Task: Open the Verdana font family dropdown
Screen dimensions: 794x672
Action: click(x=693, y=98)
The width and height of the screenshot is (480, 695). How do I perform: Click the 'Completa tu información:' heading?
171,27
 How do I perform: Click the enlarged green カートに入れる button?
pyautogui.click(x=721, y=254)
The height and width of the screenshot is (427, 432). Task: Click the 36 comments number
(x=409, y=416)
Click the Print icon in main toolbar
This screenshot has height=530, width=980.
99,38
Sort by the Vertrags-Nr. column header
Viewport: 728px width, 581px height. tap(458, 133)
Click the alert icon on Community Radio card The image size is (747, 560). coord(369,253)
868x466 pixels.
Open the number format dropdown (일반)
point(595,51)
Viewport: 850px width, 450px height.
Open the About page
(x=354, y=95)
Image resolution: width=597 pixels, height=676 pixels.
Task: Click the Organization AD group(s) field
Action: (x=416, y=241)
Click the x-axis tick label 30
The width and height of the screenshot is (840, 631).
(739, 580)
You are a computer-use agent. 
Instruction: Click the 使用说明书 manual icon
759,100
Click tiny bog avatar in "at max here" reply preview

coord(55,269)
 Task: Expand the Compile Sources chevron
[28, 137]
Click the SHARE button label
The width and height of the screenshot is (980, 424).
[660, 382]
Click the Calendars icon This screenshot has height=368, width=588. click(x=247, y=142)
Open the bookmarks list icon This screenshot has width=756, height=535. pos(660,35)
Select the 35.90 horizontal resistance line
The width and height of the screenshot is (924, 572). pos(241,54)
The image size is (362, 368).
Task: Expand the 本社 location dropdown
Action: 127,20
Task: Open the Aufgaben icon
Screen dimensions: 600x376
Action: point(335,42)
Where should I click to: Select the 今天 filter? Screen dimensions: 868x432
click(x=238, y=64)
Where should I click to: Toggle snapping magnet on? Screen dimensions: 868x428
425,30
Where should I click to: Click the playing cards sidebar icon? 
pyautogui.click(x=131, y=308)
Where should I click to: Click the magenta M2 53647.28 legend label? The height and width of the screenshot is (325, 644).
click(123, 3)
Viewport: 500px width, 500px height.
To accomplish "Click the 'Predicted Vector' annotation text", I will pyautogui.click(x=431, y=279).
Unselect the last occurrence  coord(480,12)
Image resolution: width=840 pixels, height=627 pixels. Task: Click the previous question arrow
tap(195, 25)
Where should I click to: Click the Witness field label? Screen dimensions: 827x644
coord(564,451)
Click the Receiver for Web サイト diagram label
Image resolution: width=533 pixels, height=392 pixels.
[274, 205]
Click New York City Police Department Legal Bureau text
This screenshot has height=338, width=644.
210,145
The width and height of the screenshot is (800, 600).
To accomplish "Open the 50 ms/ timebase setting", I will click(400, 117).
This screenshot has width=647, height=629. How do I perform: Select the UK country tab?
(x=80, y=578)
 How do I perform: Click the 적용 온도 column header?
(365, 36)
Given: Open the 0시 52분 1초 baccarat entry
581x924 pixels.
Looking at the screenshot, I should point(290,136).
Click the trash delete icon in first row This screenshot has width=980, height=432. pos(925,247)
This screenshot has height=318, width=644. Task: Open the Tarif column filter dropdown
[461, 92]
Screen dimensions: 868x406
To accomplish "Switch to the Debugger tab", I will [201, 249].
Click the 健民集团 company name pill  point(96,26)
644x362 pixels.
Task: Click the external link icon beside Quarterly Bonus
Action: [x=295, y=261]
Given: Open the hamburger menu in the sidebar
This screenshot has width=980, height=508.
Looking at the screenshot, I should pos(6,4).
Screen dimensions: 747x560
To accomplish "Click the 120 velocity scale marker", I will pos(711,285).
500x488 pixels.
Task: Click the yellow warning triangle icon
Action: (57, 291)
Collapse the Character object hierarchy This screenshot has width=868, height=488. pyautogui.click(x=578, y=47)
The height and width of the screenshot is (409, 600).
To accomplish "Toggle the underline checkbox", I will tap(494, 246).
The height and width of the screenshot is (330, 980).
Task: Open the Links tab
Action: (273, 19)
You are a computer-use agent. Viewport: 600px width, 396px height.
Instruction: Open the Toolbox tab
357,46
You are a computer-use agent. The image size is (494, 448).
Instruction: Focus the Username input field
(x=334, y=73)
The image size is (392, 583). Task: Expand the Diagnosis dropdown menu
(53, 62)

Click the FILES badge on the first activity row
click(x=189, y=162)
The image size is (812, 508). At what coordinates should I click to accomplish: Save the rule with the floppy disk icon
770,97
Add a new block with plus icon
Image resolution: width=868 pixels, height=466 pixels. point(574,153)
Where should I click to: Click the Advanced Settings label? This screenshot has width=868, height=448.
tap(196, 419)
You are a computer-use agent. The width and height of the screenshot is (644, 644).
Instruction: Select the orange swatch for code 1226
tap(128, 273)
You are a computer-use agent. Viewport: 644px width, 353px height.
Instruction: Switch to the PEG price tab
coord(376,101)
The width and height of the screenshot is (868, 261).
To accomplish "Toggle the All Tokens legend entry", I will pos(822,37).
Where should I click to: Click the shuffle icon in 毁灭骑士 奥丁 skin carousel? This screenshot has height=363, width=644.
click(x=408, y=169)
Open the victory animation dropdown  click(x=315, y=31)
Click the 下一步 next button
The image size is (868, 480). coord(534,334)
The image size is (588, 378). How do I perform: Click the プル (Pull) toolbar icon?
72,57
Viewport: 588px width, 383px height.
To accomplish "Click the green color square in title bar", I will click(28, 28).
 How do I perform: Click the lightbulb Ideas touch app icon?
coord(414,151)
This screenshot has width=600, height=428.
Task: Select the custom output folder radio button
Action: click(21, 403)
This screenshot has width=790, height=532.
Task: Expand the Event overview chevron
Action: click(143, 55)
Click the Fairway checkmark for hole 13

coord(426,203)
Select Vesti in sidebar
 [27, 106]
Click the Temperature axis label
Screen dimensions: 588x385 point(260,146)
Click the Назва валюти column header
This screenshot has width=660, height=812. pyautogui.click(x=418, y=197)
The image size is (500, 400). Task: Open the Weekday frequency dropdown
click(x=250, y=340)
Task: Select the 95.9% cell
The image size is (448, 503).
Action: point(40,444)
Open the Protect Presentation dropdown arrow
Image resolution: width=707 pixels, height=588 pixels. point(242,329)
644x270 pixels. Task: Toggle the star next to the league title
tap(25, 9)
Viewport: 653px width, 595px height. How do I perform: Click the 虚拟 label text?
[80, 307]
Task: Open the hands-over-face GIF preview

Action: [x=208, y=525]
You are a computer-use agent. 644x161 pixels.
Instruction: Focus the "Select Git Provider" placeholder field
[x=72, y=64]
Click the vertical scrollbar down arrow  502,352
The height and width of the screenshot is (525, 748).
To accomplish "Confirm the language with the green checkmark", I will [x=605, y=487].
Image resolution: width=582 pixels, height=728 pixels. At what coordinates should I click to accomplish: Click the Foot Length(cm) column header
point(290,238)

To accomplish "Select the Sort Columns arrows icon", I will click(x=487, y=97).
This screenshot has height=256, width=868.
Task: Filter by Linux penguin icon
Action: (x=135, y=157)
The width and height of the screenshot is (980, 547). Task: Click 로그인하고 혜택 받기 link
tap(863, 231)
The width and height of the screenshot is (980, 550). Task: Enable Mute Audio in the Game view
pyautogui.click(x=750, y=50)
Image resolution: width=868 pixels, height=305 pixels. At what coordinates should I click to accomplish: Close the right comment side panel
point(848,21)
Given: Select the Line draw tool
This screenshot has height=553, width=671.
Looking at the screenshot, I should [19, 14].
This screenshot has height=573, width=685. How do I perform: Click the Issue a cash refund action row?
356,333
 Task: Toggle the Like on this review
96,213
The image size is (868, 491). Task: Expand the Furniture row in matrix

### WHAT THE TASK ASKS
Filter the entries down to the lines with the word "entry" in them, and copy those lines.

### PROBLEM SOLUTION
Given: Open the 0시 52분 1초 baccarat entry
To accomplish "Toggle the All Tokens legend entry", I will pos(822,37).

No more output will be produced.